I most certainly recognize that I will in fact need a splitter.  It is my intention to provide our own wood we cut on our land.  So I am certainly looking at the splitter situation.  I will be buying split wood to get a head start on the 3 year plan, but will be transitioning to our own wood as soon as I get to spend more time out on the property.  That means getting some construction work completed so that I can at the very least part time it there and work on projects.  So I know a splitter is going to be a much needed addition, but finding something that is affordable and works well is my interest.  So I am looking at the smaller end of the spectrum here.  I just thought if the Kinetic splitter is reliable, affordable, and fast that would be a pretty amazing combo... Most of the affordable splitters I have looked at so far are anything but fast... LOL  

I just snagged a Fiskars X27 on eBay... So I have that on the way!


----------



## Babaganoosh (Sep 29, 2015)

Define affordable. What's your price range?


----------



## Longsnowsm (Sep 29, 2015)

Right now I think I need to keep the price below $500... Or it become a rob Peter to Pay Paul situation with other things.


----------



## Babaganoosh (Sep 29, 2015)

Keep saving until black Friday and you can get a brand new splitter for around 899.99. Then if you use the coupon another 90 bucks off. Plus lowes  has another 10% if you are military or veteran.


----------



## jeffesonm (Sep 30, 2015)

I split probably 15+ cords with my Fiskars before buying a splitter.  I still like the Fiskars better, but when it comes to super knotty pieces the Fiskars isn't enough.  Now I am far enough ahead and there's enough scrounging wood available I don't even bother with those pieces.  I will probably sell the splitter shortly and stick with the Fiskars and straight grained rounds.


----------



## Longsnowsm (Sep 30, 2015)

I just ordered a splitting maul also... So I am going to give it a shot to do it with a splitting axe and maul first and see how much the splitter will help.  I have been watching some YouTube videos and with the right wood is sure appears that a good axe and maul will do the job faster than the slower splitters for sure.   I think a splitter could certainly help with the harder to split stuff.


----------



## Soundchasm (Oct 7, 2015)

My hat's off to my little 5-ton electric.  It is literally the only thing I can think of that is worth more than I paid for it.  I've been splitting up to 8 cords a year for 4-5(?) years now with the usual caveats of pre-sawing ugly stuff.  I paid $299 for mine and I can use it in the evening or even night w/o honking off the neighbors.  Folks here have bought them for much less.
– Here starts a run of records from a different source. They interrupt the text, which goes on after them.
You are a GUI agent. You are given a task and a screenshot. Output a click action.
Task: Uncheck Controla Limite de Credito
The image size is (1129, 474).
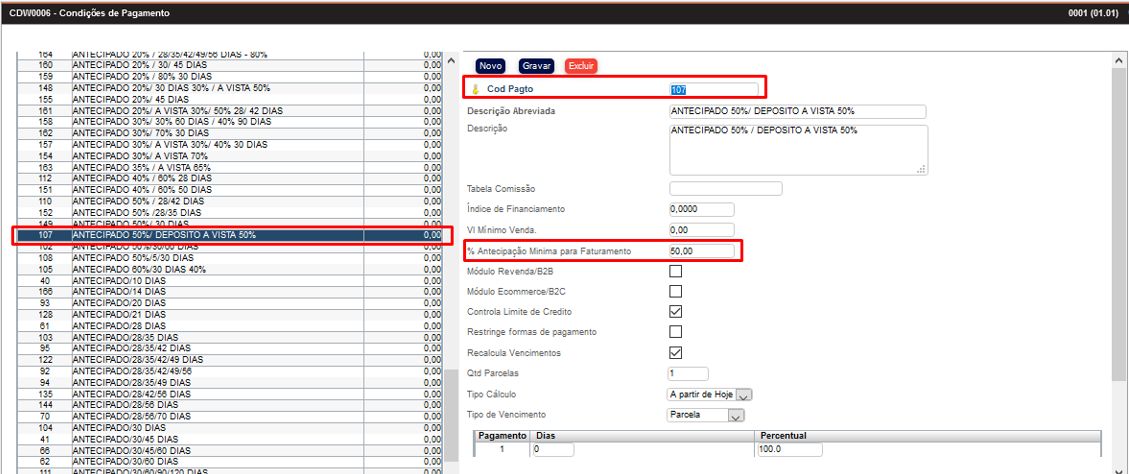click(x=675, y=311)
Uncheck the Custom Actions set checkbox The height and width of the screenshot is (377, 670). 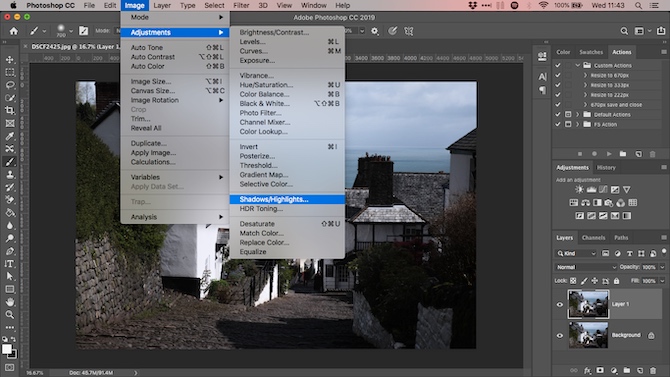tap(558, 65)
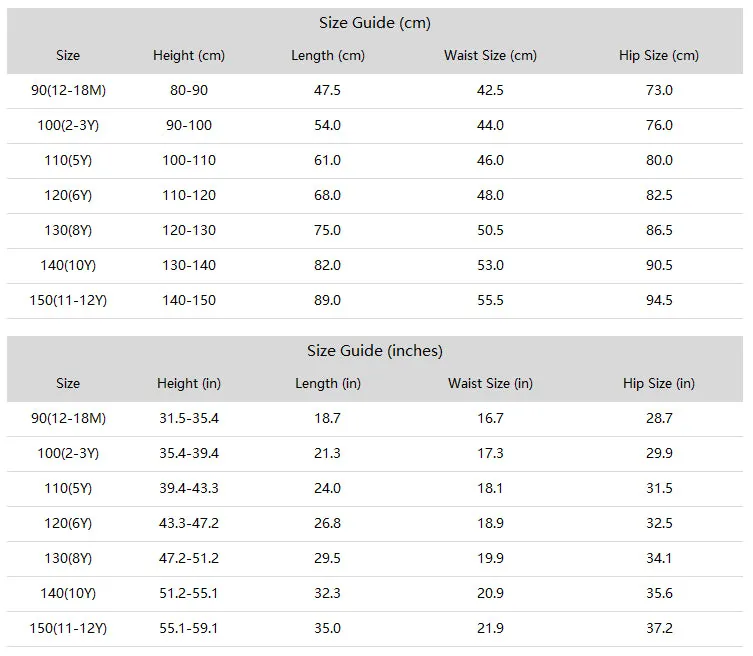Screen dimensions: 753x656
Task: Click hip value 35.6 in inches table
Action: (x=659, y=594)
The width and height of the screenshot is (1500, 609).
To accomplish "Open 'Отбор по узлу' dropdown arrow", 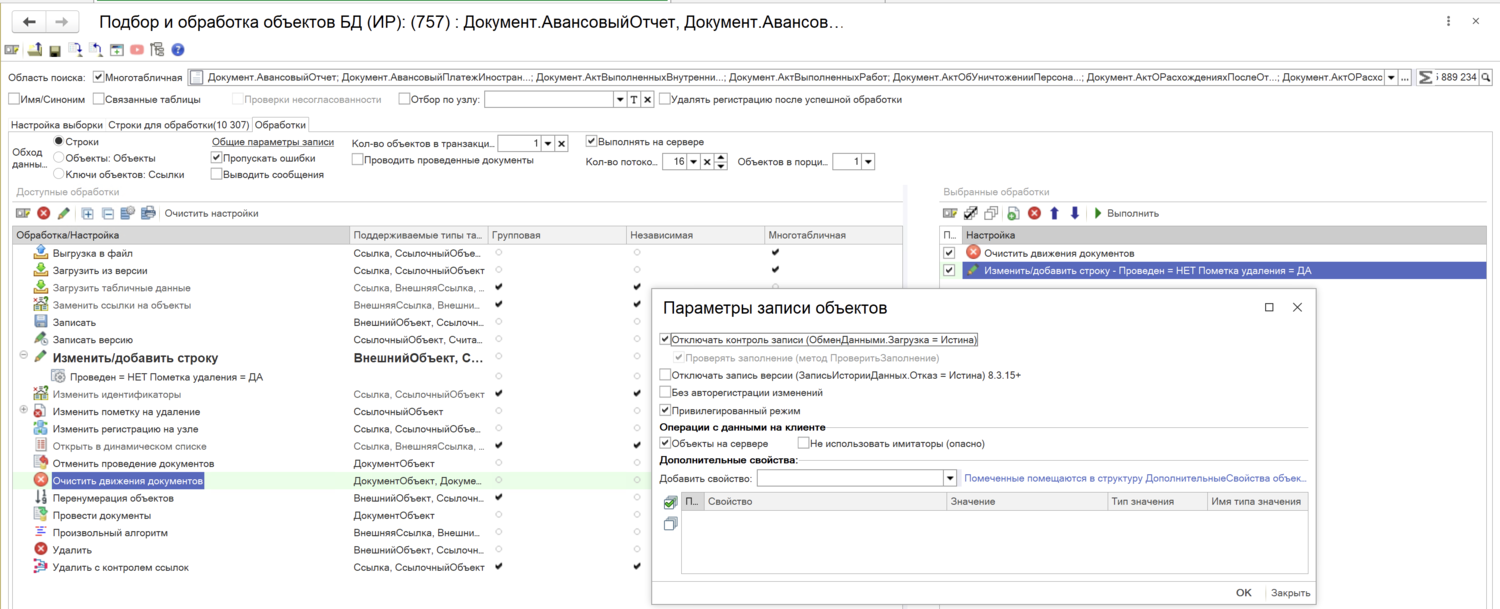I will 619,100.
If you get a two-handed electric, do everything possible to rig up hands-free operation.  Pushing a button and holding a handle for hours and hours will truly cripple you.  Doing anything we do without proper technique will cripple you.


----------



## Wisneaky (Oct 7, 2015)

I don't think that company makes that splitter any more. On their website it says out of stock. Searching farther yet I see on other websites that it says discontinued.


----------



## rowerwet (Oct 7, 2015)

I have the harbor freight predator splitter, they have them on sale for $699 right now, I got mine with a coupon for $650. I've run almost six cords through it with no issues. 
I only run it at half throttle and it splits everything. Most of my wood is oak and maple.
While it won't split vertically, I use a ramp to get the biggest rounds up.


----------